6. O cinema de vanguarda

Considera-se que, a partir de Griffith, o processo de linearização narrativa se consuma e o essencial da linguagem narrativa clássica do cinema já está consolidado. Há mesmo muitos críticos que defendem o ponto de vista de que, depois de Griffith, nada mais aconteceu de importante no cinema, em termos de constituição de uma linguagem narrativa clássica. Ou seja: ainda hoje, quando vamos ao cinema para ver um filme comum, é o modelo de Griffith que continua ditando o que deve acontecer na tela. A quebra dessa hegemonia aconteceu apenas esporadicamente, em alguns movimentos de contestação do modelo clássico e, mesmo assim, em circuitos alternativos ou underground, dedicados a plateias mais sofisticadas. O primeiro desses movimentos a contestar abertamente o processo griffithiano e todo o modelo de linearização narrativa implantado sobretudo em Hollywood, a partir dos anos 20, foi o chamado cinema de vanguarda.

Em primeiro lugar, é preciso esclarecer que vanguarda é um termo já em franca circulação na Europa dos anos 20. Ele designava um movimento de renovação das artes em geral (o termo “vanguarda” quer dizer: aqueles que estão à frente e que desbravam terrenos novos), que começa com os primeiros gestos de rebeldia contra os cânones clássicos, já no final do século XIX, e explode com toda força no começo do século XX, através dos inúmeros movimentos contestadores das formas tradicionais de pintar, esculpir, escrever ou compor, conhecidos por nomes exóticos, tais como impressionismo, cubismo, futurismo, construtivismo, expressionismo, abstracionismo, dadaísmo, dodecafonismo e uma centena de outros.
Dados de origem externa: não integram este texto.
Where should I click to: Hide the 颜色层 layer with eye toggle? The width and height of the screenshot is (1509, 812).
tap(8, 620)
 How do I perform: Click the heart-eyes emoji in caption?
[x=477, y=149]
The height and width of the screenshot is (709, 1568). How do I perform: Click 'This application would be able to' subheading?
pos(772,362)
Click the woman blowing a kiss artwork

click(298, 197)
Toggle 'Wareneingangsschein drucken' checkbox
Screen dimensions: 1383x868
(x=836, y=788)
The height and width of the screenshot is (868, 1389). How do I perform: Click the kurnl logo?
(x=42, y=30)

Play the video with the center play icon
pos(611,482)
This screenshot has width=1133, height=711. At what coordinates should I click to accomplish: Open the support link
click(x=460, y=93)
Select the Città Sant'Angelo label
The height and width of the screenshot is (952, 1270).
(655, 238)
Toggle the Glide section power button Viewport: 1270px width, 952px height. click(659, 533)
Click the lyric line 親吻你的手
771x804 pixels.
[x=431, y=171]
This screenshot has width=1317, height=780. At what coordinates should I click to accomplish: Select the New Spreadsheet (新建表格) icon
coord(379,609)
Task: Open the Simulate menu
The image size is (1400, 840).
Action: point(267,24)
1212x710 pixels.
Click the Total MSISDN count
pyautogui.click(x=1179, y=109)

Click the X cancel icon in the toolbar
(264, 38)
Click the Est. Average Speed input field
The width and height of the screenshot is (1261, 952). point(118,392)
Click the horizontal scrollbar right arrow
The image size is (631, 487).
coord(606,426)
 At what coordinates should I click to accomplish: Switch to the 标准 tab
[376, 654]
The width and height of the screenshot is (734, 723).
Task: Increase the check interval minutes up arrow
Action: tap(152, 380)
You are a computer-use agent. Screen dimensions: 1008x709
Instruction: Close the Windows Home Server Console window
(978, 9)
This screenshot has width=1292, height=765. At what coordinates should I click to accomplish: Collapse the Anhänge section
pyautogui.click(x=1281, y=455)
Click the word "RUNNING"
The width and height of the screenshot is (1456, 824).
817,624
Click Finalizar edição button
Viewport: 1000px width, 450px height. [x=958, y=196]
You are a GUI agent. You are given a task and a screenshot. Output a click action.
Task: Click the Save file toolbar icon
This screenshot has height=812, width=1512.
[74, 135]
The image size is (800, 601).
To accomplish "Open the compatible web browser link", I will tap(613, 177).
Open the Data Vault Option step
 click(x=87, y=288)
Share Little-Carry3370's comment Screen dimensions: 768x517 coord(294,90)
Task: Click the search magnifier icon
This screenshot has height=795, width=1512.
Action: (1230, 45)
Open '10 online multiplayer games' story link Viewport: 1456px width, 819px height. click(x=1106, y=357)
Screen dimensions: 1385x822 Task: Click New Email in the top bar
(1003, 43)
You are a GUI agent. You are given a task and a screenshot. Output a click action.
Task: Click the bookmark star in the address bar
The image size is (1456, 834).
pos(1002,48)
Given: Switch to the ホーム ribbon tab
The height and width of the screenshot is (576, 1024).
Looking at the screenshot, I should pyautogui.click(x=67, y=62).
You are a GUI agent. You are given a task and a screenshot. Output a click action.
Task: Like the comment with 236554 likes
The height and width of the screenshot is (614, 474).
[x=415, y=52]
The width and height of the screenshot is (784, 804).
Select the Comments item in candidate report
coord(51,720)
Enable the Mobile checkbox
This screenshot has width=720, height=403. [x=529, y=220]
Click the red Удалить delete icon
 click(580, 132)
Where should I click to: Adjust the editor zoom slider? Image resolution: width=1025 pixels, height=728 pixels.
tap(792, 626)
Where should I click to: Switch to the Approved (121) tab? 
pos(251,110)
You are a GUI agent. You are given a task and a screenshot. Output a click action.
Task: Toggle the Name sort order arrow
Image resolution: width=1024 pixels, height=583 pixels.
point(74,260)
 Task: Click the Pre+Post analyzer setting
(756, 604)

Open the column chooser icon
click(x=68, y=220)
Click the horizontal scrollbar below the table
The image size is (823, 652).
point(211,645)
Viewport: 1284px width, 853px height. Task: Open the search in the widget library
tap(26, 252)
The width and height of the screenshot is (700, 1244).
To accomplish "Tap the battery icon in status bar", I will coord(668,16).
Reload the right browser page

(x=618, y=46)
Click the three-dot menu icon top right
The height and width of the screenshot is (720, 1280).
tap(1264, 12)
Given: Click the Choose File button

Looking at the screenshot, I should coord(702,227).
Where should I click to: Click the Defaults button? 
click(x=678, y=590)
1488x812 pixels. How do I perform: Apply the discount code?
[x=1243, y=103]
É surpreendente que o cinema tenha atravessado toda a virada do século e chegado até o final da década de 10 ignorando quase que inteiramente toda essa efervescência no plano criativo. A única explicação plausível para esse fato é a de que o cinema, até então, não era ainda conhecido socialmente como uma expressão artística, mas como um forma de entretenimento para as massas.

Durante os anos 10, muitos intelectuais e artistas vão começar a se perguntar se o cinema não podia também ser incorporado ao universo das artes. Nesse período, Griffith já colocava em circulação suas obras máximas, como Birth of a Nation e lntolerance, e fazia despertar a atenção de gente que até então nunca tinha pensado em atribuir ao cinema um papel mais pretensioso do que simplesmente divertir as massas. Nessa época, começam a nascer os primeiros clubes de cinema, que eram frequentados principalmente por gente educada em universidades, gente formadora de opinião, tais como jornalistas, escritores e artistas conhecidos nos meios mais sofisticados. O Clube de Cinema de Paris, por exemplo, fundado pelo crítico Roberto Canudo, reunia a mais fina flor das artes de vanguarda do período, tais como Picasso, Stravinsky, Apollinaire, Leger, Ravel, Marinetti e tantos outros. Essa gente toda introduz na cena intelectual da época uma discussão inflamada sobre o imenso potencial expressivo do cinematógrafo, que estaria sendo subutilizado em razão da redução de toda a tecnologia cinematográfica a um simples dispositivo para “contar” historinhas linearizadas. Os futuristas italianos, particularmente, publicam vários manifestos sobre o cinema, onde imaginam obras absolutamente modernas construídas com a tecnologia do cinema, obras capazes de dar conta da velocidade do mundo urbano, da pulsação frenética dos luminosos noturnos, do burburinho vertiginoso das massas humanas nas ruas, da paisagem dura e mecânica das fábricas, do mundo mutante e abismal que se podia ver do alto de um arranha-céu ou do interior de um veículo em movimento. Faltava apenas transformar em ato o que já fermentava na imaginação dos artistas.